### Task directions
Pictures stay out; print the rest of the listing below exactly as it stands.

### Supplied records

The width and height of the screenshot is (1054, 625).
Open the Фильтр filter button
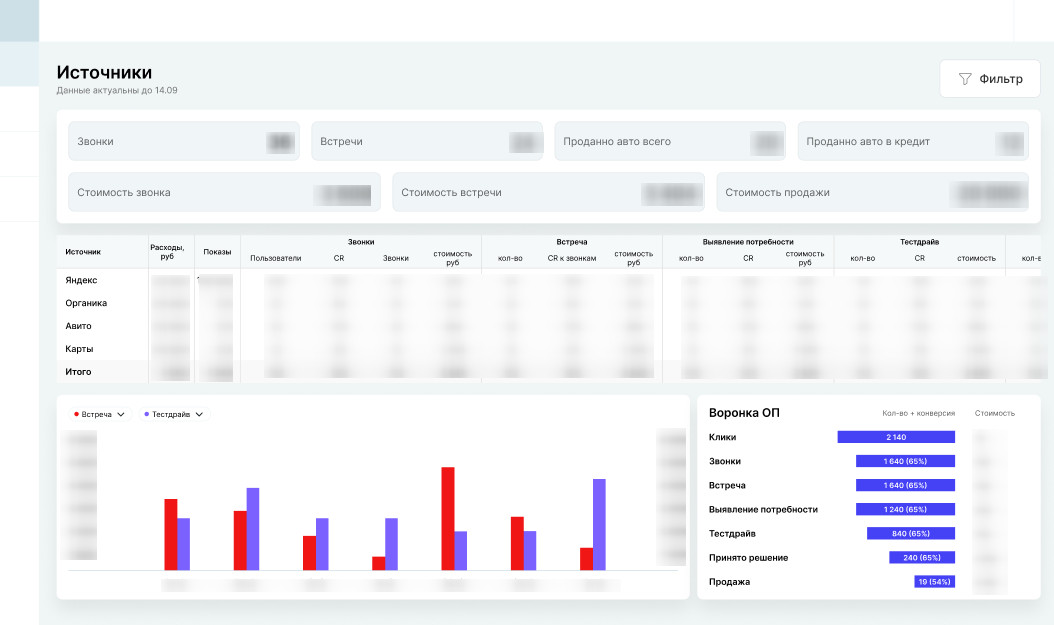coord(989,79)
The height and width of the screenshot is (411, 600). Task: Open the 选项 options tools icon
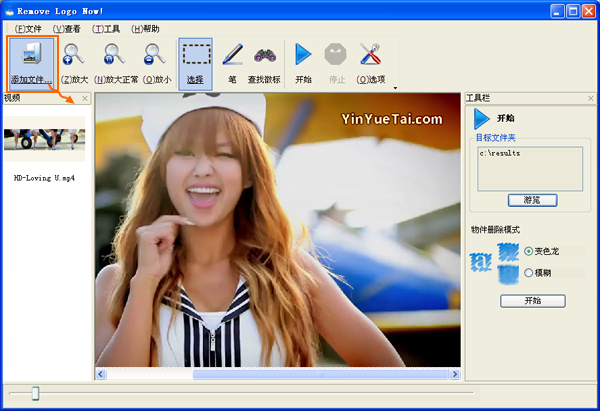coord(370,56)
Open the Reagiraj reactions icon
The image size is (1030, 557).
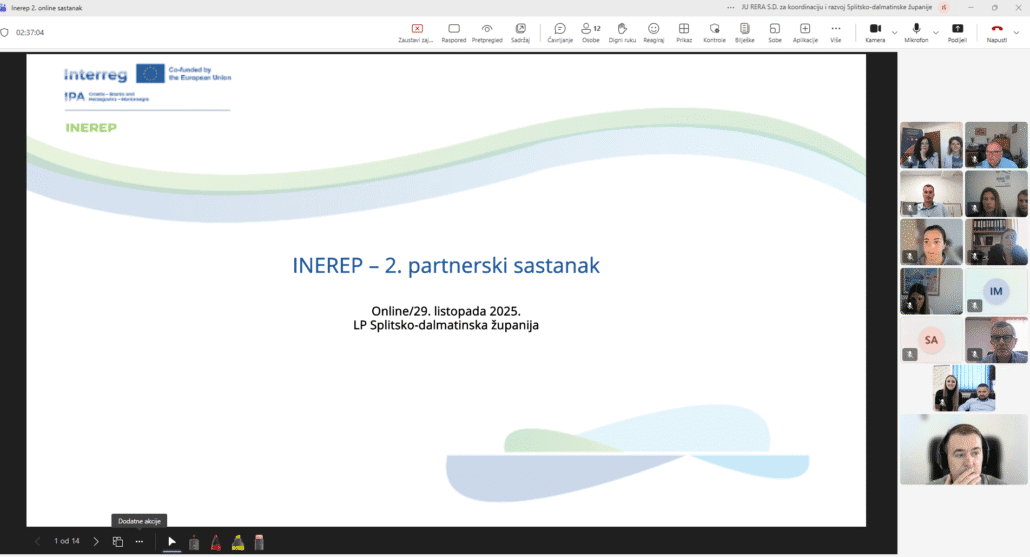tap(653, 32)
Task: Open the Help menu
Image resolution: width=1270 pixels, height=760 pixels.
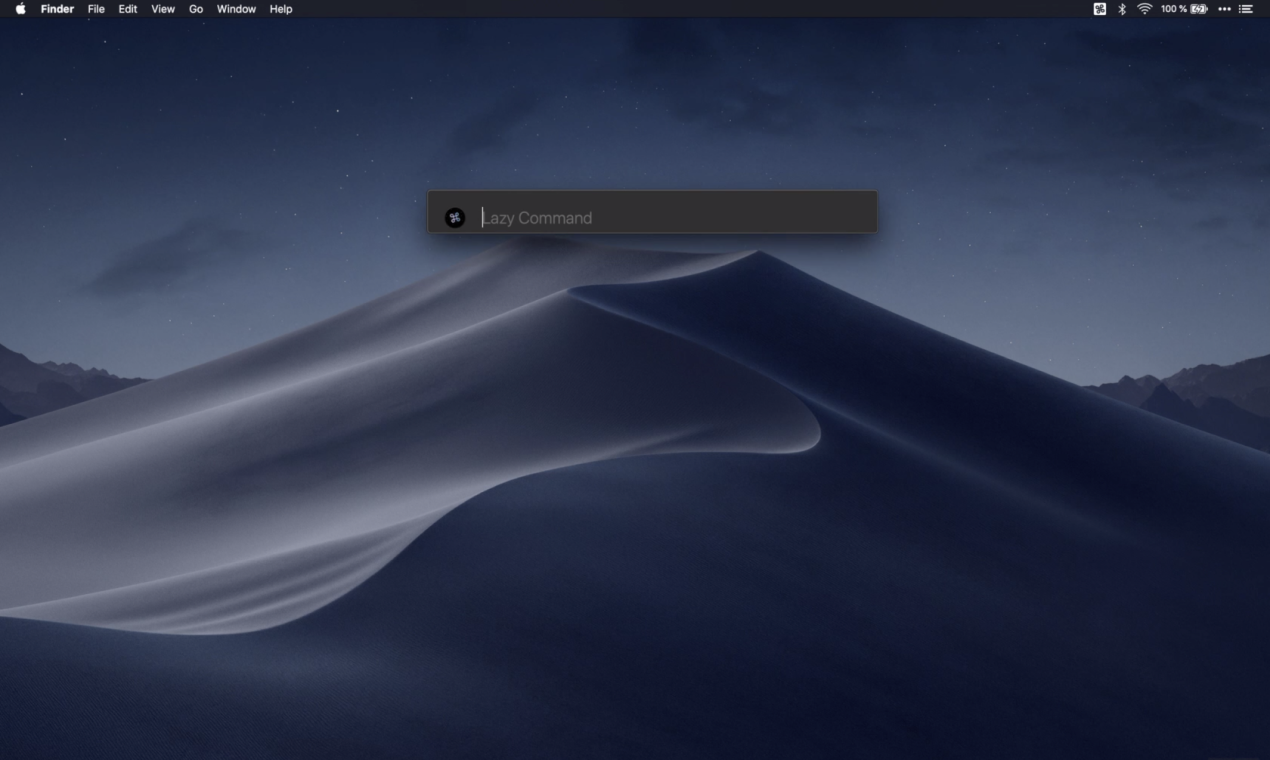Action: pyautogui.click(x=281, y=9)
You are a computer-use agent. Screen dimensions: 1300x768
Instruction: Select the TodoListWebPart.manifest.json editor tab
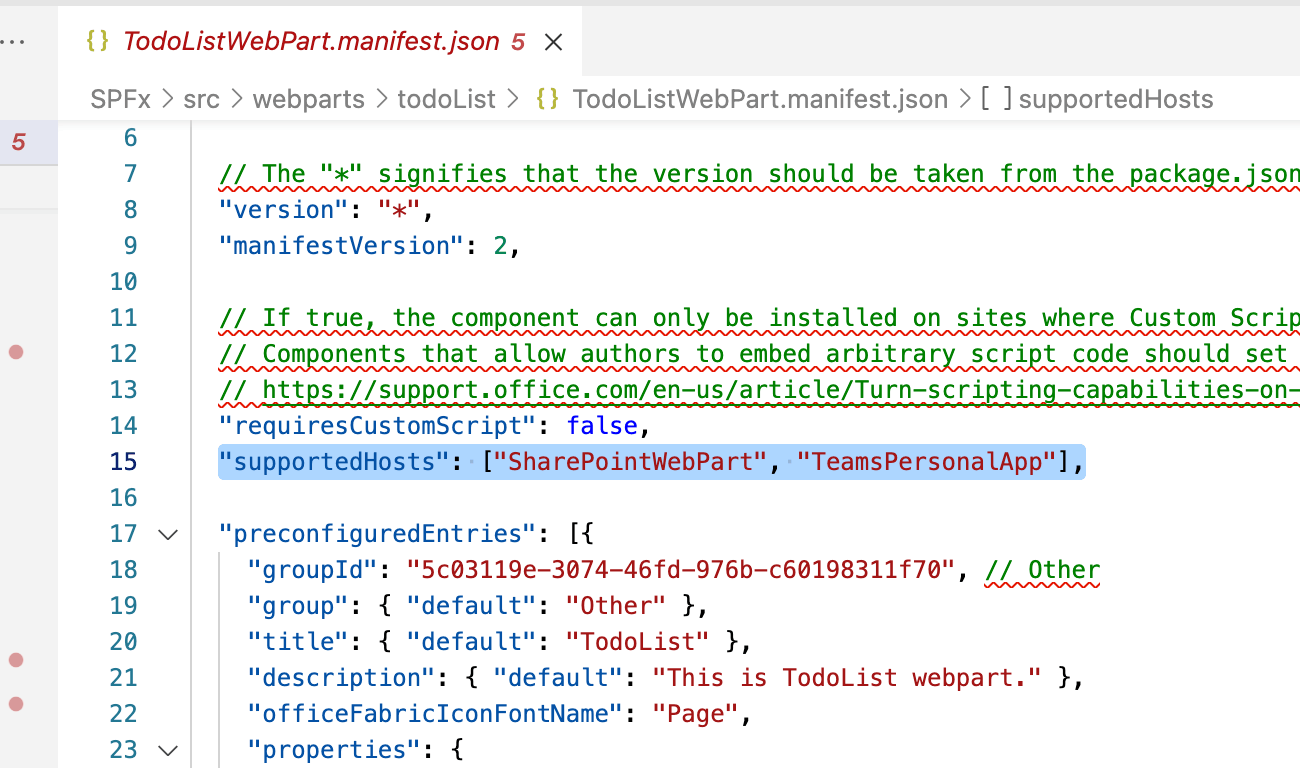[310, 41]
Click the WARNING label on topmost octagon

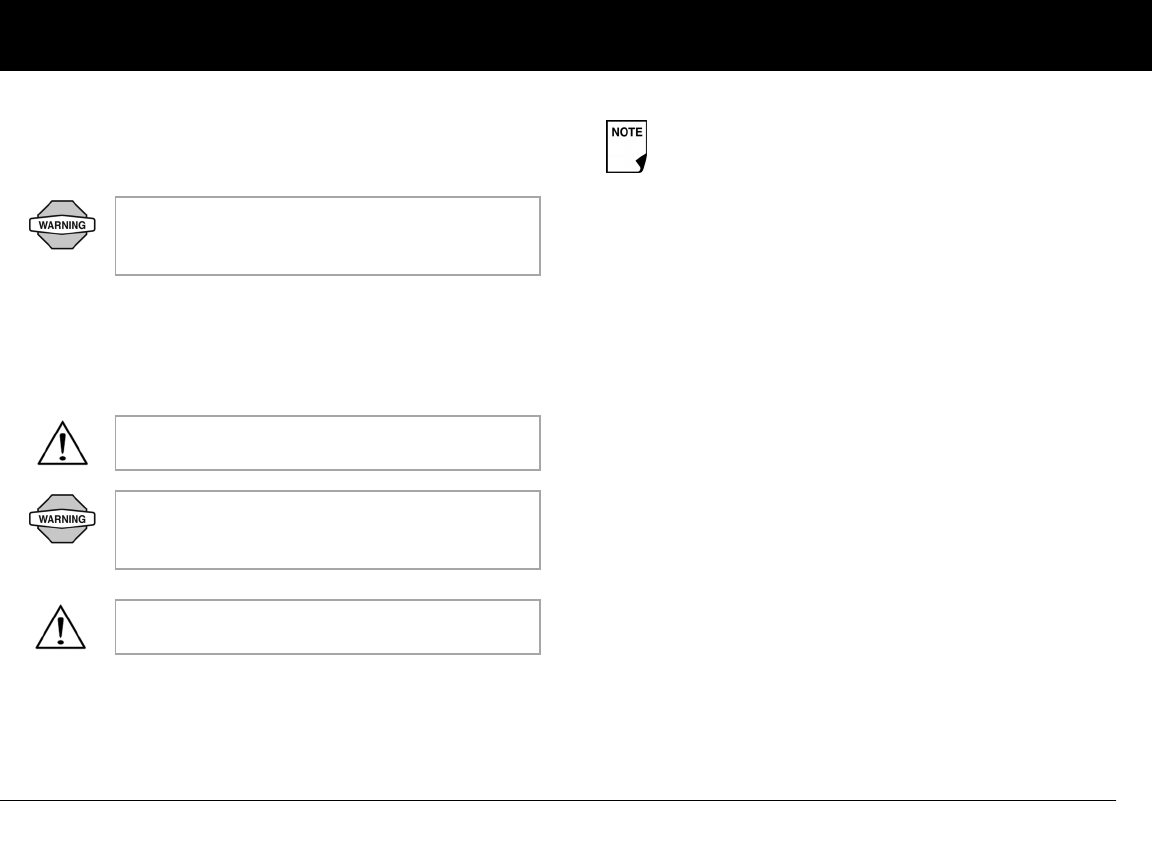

### Written reply
The width and height of the screenshot is (1054, 625).
Open the Фильтр filter button
coord(989,79)
The height and width of the screenshot is (411, 600). Task: Open the 选项 options tools icon
coord(370,56)
Open the Reagiraj reactions icon
The image size is (1030, 557).
tap(653, 32)
Task: Open the Help menu
Image resolution: width=1270 pixels, height=760 pixels.
Action: pyautogui.click(x=281, y=9)
You are a computer-use agent. Screen dimensions: 1300x768
Instruction: Select the TodoListWebPart.manifest.json editor tab
[310, 41]
Click the WARNING label on topmost octagon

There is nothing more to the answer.